Le jeudi 6 décembre, des industriels et professionnels de la construction étaient présents dans les locaux de Polantis pour assister à une présentation d’Anis Naroura, architecte et BIM Manager chez Setec TPI. Compte-rendu.
Les bonnes questions
Anis Naroura entame un tour de table en début d’intervention. Qui parmi vous a-t-il déjà été impliqué dans un projet BIM ? Quelles sont les questions que vous vous êtes posées en amont ?
Les participants répondent en vrac : Quels sont les objectifs du projet ? Que voulons-nous obtenir à la fin du projet ? Voulons-nous obtenir des outils pour la visualisation ? Des métrés ? Un outil pour la phase exploitation ? Quels sont les lots à modéliser ? Quel contrat doit-on établir ? Qui fait quoi ? Comment partage-t-on la maquette ? …
Anis Naroura confirme qu’il est capital de se demander « Pourquoi fait-on du BIM et quelle est la finalité de tout cela ? » c’est le point de départ de toute démarche BIM. Il évoque plusieurs objectifs et usages:
- Meilleure qualité de conception
- Un ouvrage performant sur le plan énergétique
- Réduction des coûts en exploitation
- Obtenir une documentation cohérente avec moins d’erreurs.
- Augmenter l’efficacité de la collaboration entre la Maîtrise d’œuvre et la Maîtrise d’Ouvrage.
- Meilleur suivi et contrôle de la production.
- Etc.
Si les équipes partent sur le projet sans objectif, elles navigueront dans le flou.
L’Îlot Pasteur, un projet monégasque à plus d’un défi
Anis Naroura évoque alors le projet de l’Îlot Pasteur pour lequel, en tant que BIM Manager, il a encouragé la Maîtrise d’œuvre à s’interroger.
Il s’agit d’un programme très complexe situé sur une friche ferroviaire désaffectée pour un terrassement de 300 000 m cube.
Anis complète en évoquant 3000 m² de galeries souterraines, comparant le site à un vrai gruyère. Il ajoute que le projet est situé à 7m sous le niveau de la mer et est en zone sismique niveau 3.
Les 11 programmes prévus (11 000 m² de bureaux, un collège de 1 500 élèves, une piscine, un gymnase, un centre de traitement des déchets, …) entrainent l’obligation de dialoguer avec 11 interlocuteurs différents.

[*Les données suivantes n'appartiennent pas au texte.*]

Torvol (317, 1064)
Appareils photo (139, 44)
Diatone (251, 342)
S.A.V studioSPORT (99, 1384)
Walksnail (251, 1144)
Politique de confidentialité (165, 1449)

En outre, Monaco a une maquette numérique à l’échelle de la ville et chaque nouveau projet doit être fourni en maquette numérique pour qu’il soit intégré à l’échelle de la ville.
Le bâtiment sera livré en 2021.
Anis interroge les participants de la matinale : pour un projet pareil et si vous étiez chef de projet au sein du cabinet d’architecture, quelle équipe imagineriez-vous ? Quelle expérience BIM exigeriez-vous ?

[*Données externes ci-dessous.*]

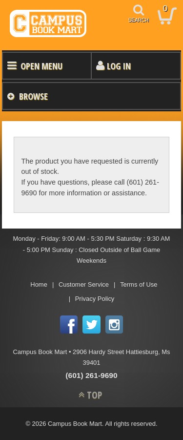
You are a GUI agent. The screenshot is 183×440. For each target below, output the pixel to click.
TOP (94, 394)
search (138, 20)
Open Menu (41, 66)
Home (38, 284)
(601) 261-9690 (91, 375)
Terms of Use (138, 284)
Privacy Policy (95, 298)
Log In (119, 66)
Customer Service (84, 284)
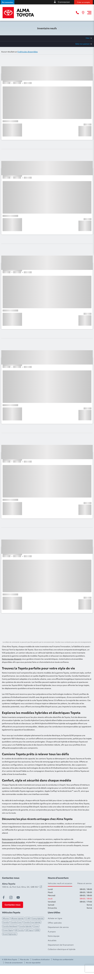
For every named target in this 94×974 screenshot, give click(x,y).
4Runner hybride (17, 918)
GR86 (37, 930)
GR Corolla (19, 930)
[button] (7, 2)
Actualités (52, 940)
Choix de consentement (14, 963)
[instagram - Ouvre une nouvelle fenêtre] (10, 897)
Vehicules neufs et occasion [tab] (60, 883)
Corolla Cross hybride (32, 922)
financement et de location (13, 842)
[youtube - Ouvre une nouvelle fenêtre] (18, 897)
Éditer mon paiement (82, 44)
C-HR (28, 918)
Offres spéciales (55, 922)
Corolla (6, 922)
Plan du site (24, 959)
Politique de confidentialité (63, 959)
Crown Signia (8, 930)
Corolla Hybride (25, 926)
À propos (52, 931)
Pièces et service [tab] (84, 883)
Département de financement (61, 944)
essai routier (44, 842)
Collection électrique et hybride (61, 949)
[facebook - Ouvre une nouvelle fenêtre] (3, 897)
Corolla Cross (16, 922)
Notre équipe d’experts (12, 659)
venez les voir (66, 861)
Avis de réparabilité (33, 963)
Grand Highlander (9, 934)
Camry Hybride (37, 918)
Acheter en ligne (55, 918)
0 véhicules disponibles (28, 51)
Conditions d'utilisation (41, 959)
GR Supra (29, 930)
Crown (36, 926)
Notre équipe (7, 839)
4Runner (6, 918)
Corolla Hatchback (10, 926)
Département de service (58, 927)
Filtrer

Évidemment, les participants demanderaient une expérience avérée avec une bonne maîtrise d’un logiciel BIM.
Anis détrompe alors l’assistance : les membres de l’équipe en place – hormis un BIM coordinateur – entamaient leur premier projet de cette envergure en BIM. Certains membres de l’équipe ont été formés au logiciel Revit par Anis.
La Maîtrise d’Ouvrage, elle, n’avait pas de BIM Manager.
Correctement accompagnée et consciente des objectifs à atteindre, voici les bénéfices du BIM ressentis par la Maitrise d’Œuvre :
- Une meilleure coordination au sein de l’équipe et avec les autres équipes
- Des études de qualité, à la hauteur de l’ambition architecturale du projet
- Un meilleur échange entre les futurs usagers et un meilleur dialogue avec les futurs exploitants
- Une maîtrise du temps
Anis raconte ses échanges avec un bureau d’études important : lorsqu’il l’a interrogé pour savoir pourquoi les équipes n’avaient pas encore entamé une démarche BIM, il a appris que le bureau d’études s’était lancé en 2010 et avait essuyé les plâtres d’une implémentation mal préparée pour un projet test.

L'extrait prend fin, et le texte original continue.